The effect of IPP on fungal population in anaerobic soils was indicated in Fig. 1. The total number of fungi in soil C decreased significantly before 60 DAT compared with CK group, and then increased at 75 and 100 DAT. In soil F, the total number of fungi increased at 30 and 45 DAT, then decreased significantly at 100 DAT. Fungal population was unchangeable compared with the CK group at 20 and 30 DAT, after 45 DAT the fungal population decreased in soil J. While in soil H, fungal population increased significantly before 45 DAT, and then keep unchangeable compared with the CK group.

Fig. 1
figure 1

Effect of IPP on soil fungal population for different incubation periods in soils

Eukaryal community species diversity and structure

Species diversity of microbial community was shown in Fig. 2a. The results showed that eukaryal community species in CK group have more diverse than that in samples with Paichongding application at 5 DAT, while eukaryal species in CK soils at 60 DAT was relatively lower. Shannon’s H’ analysis indicated fungal species in CK soils were also higher at 5 DAT and relative lower at 60 DAT, except in C soil. The results of rarefaction analysis (Fig. 2a) were also almost the same compared with Shannon’s H’ (Fig. 2b).

Fig. 2
figure 2

Rarefaction curves (a) and Shannon–Wiener curves (b) (CYCK: CK of soil C; CY: soil C; FY: soil F; FYCK: CK of soil F; HY: soil H; HYCK: CK of soil H; JY: soil J; JYCK: CK of soil J)
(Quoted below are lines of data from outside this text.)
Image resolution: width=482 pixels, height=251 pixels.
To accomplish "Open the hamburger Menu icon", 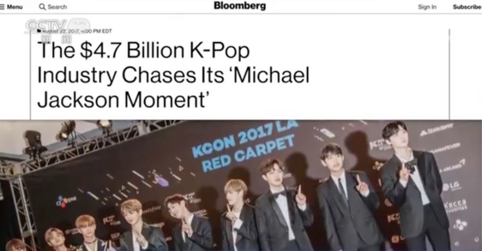I will pos(2,7).
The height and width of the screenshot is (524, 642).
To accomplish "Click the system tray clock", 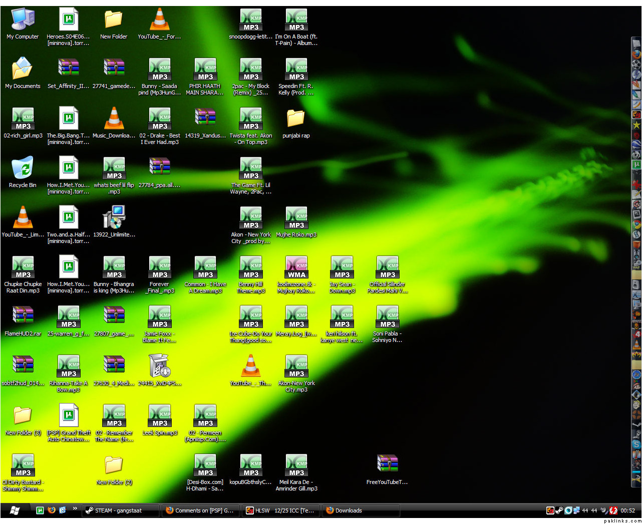I will tap(627, 511).
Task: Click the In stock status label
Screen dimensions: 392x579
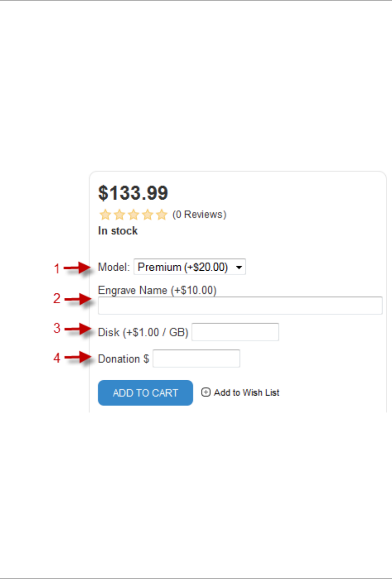Action: 118,231
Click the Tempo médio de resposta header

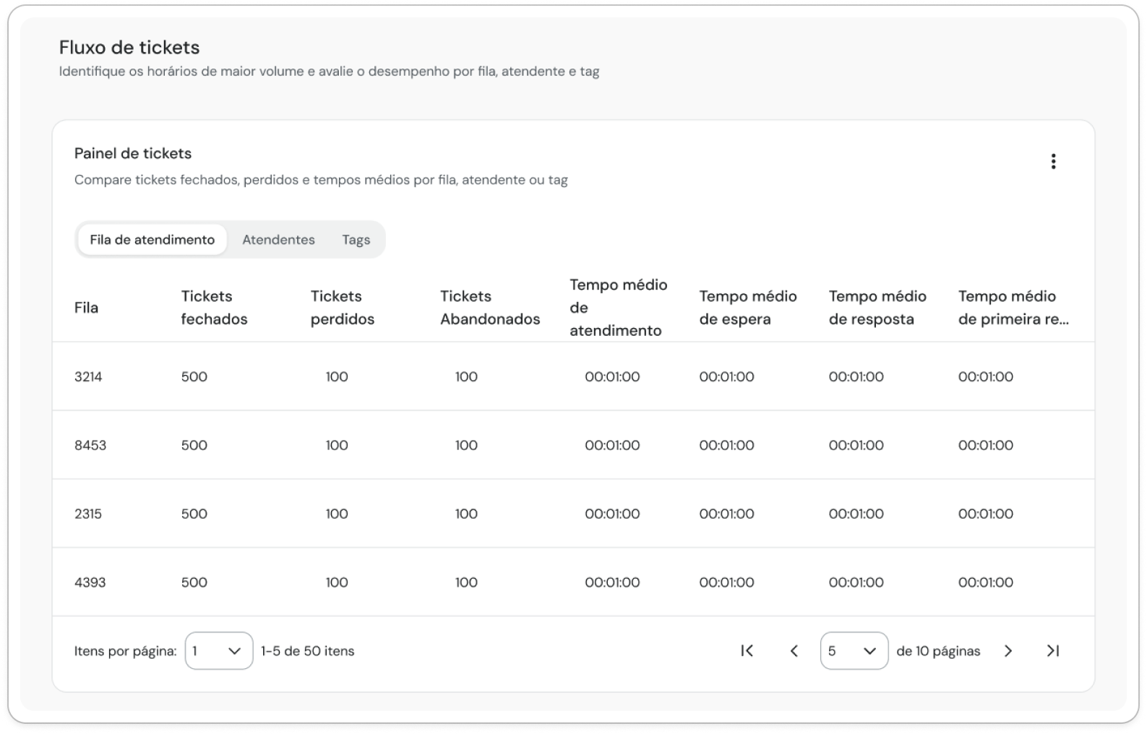tap(877, 308)
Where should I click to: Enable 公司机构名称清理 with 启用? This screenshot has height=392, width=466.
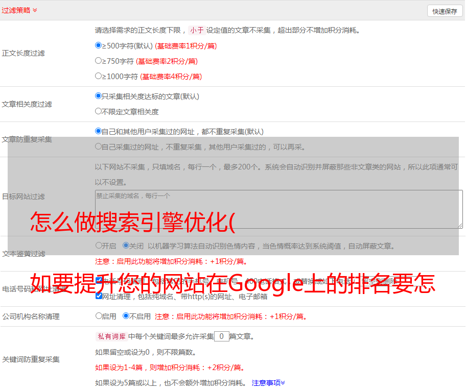[x=99, y=316]

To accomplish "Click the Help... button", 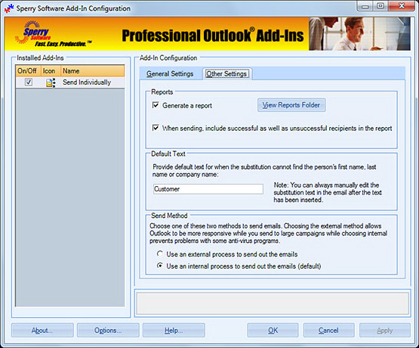I will coord(174,331).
All the reads in Fig. 3 were belonged to the family of fungi. Ascomycota were the most abundant phylum in all samples (33.9–95.6%, Fig. 5a), apart from soil F without Paichonging sprayed and soil J with IPP sprayed at 5 and 60 DAT. The relative abundance of Basidiomycota increased from 26.1 to 33.0% in soil H, from 43.5 to 79.2% in soil J after IPP application. There were four phyla identified in this study, Ascomycota, Basidiomycota, Chytridiomycota and Zygomycota. Zygomycota was only found in the CK C and H soils, and its abundance was about 0.01–0.03%.

Fig. 3
figure 3

Eukaryal composition of the different communities (a Percentage of relative read abundance of eukaryal phyla within each community; b Percentage of relative read abundance of eukaryal genus within each community)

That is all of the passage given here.